Instance Pools API

Preview

This feature is in Public Preview.

The Instance Pools API allows you to create, edit, delete and list instance pools.

An instance pool reduces cluster start and auto-scaling times by maintaining a set of idle, ready-to-use cloud instances. When a cluster attached to a pool needs an instance, it first attempts to allocate one of the pool’s idle instances. If the pool has no idle instances, it expands by allocating a new instance from the instance provider in order to accommodate the cluster’s request. When a cluster releases an instance, it returns to the pool and is free for another cluster to use. Only clusters attached to a pool can use that pool’s idle instances.

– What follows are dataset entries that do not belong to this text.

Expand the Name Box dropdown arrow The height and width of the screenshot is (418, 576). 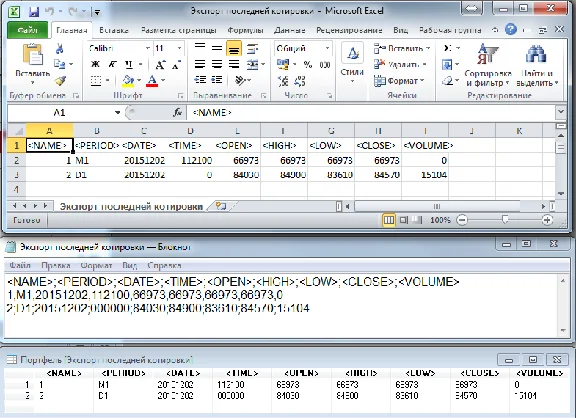(117, 112)
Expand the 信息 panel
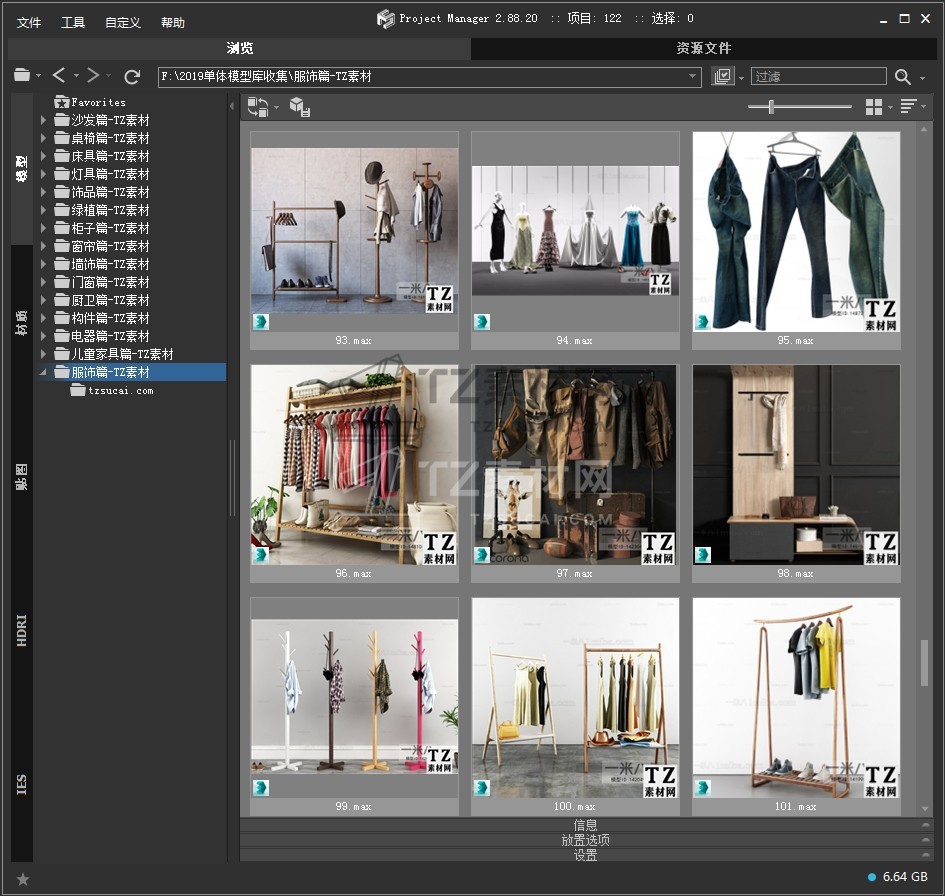Viewport: 945px width, 896px height. click(x=586, y=825)
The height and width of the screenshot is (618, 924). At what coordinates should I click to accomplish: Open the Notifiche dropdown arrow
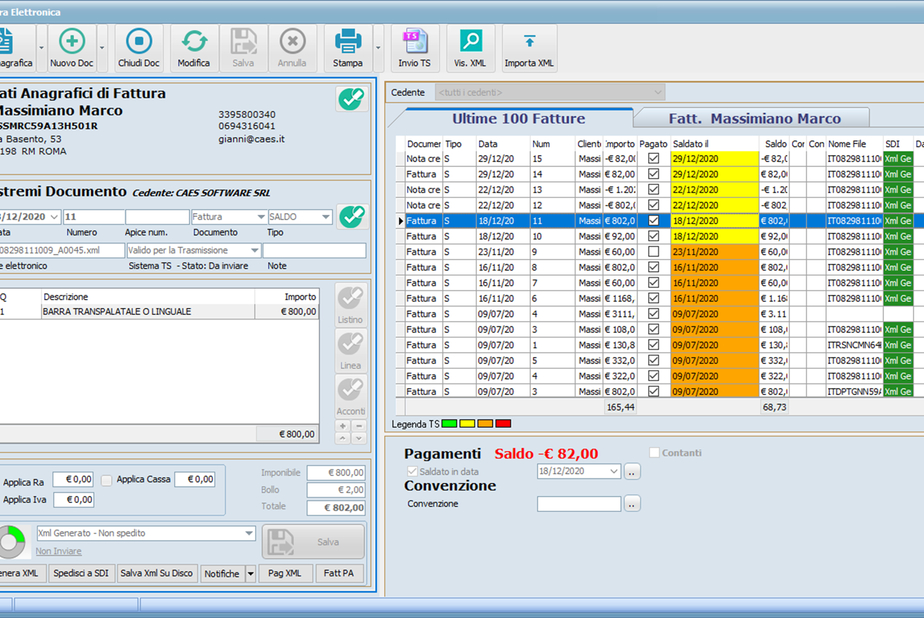(250, 574)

Databricks does not charge DBUs while instances are idle in the pool. Instance provider billing does apply; see pricing.

Important

In order to use the instance pools feature, you must add new instance profile and tag permissions to the IAM role or keys used to create your account. In particular, you must add the permissions ec2:AssociateIamInstanceProfile, ec2:DescribeIamInstanceProfileAssociations, ec2:DisassociateIamInstanceProfile, ec2:ReplaceIamInstanceProfileAssociation and ec2:DeleteTags. For the complete list of permissions and instructions on how to update your existing IAM role or keys, see AWS Account.


Create

Endpoint HTTP Method
2.0/instance-pools/create POST

Create an instance pool. Use the returned instance_pool_id to query the status of the instance pool, which includes the number of instances currently allocated by the pool. If you provide the min_idle_instances parameter, instances are provisioned in the background and are ready to use once the idle_count in the InstancePoolStats equals the requested minimum.

Note

Databricks may not be able to acquire some of the requested idle instances due to instance provider limitations (account limits, spot price, and so on) or transient network issues. Clusters can still attach to the instance pool, but may not start as quickly.

An example request:

{
  "instance_pool_name": "my-pool",
  "node_type_id": "i3.xlarge",
  "min_idle_instances": 10,
  "aws_attributes": {
    "availability": "SPOT"
  }
}

And response:

{
  "instance_pool_id": "0101-120000-brick1-pool-ABCD1234"
}

Request Structure

Field Name Type Description
instance_pool_name STRING The name of the instance pool. This is required for create and edit operations. It must be unique, non-empty, and less than 100 characters.
min_idle_instances INT32 The minimum number of idle instances maintained by the pool. This is in addition to any instances in use by active clusters.
max_capacity INT32 The maximum number of instances the pool can contain, including both idle instances and ones in use by clusters. Once the maximum capacity is reached, you cannot create new clusters from the pool and existing clusters cannot autoscale up until some instances are made idle in the pool via cluster termination or down-scaling.
aws_attributes InstancePoolAwsAttributes Attributes related to instance pools running on Amazon Web Services. If not specified at creation time, a set of default values is used.
node_type_id STRING The node type for the instances in the pool. All clusters attached to the pool inherit this node type and the pool’s idle instances are allocated based on this type. You can retrieve a list of available node types by using the List Node Types API call.
custom_tags An array of ClusterTag

Additional tags for instance pool resources. Databricks tags all pool resources (e.g. AWS instances and EBS volumes) with these tags in addition to default_tags.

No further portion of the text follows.